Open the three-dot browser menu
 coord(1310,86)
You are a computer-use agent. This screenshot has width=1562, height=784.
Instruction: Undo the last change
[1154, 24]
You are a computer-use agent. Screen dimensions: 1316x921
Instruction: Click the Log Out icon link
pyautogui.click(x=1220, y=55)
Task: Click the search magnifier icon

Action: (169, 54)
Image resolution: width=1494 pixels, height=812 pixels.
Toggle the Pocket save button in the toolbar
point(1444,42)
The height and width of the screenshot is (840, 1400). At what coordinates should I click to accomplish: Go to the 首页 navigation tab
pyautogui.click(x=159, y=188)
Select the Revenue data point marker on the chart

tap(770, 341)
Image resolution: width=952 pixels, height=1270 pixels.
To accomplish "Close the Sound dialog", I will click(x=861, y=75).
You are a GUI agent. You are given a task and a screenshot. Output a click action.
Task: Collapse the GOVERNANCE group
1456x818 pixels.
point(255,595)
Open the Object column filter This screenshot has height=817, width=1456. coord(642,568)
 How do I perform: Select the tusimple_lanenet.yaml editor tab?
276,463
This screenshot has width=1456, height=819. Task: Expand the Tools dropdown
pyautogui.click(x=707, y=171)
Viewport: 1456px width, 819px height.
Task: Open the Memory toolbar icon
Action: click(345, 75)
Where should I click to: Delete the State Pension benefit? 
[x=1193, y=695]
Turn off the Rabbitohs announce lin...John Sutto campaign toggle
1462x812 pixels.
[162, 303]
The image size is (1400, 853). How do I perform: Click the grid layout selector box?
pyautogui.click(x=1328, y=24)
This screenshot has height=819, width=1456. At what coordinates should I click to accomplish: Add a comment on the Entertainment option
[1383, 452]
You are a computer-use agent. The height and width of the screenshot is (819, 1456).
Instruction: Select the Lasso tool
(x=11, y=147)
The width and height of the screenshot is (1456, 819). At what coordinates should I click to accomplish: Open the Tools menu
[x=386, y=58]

Exercise requirements: Take the line that contains "The width and" and every line after it to the end of the entries above, and reproduce them exactly.

Output below:
The width and height of the screenshot is (1456, 819). At what coordinates should I click to accomplish: Open the Tools menu
[x=386, y=58]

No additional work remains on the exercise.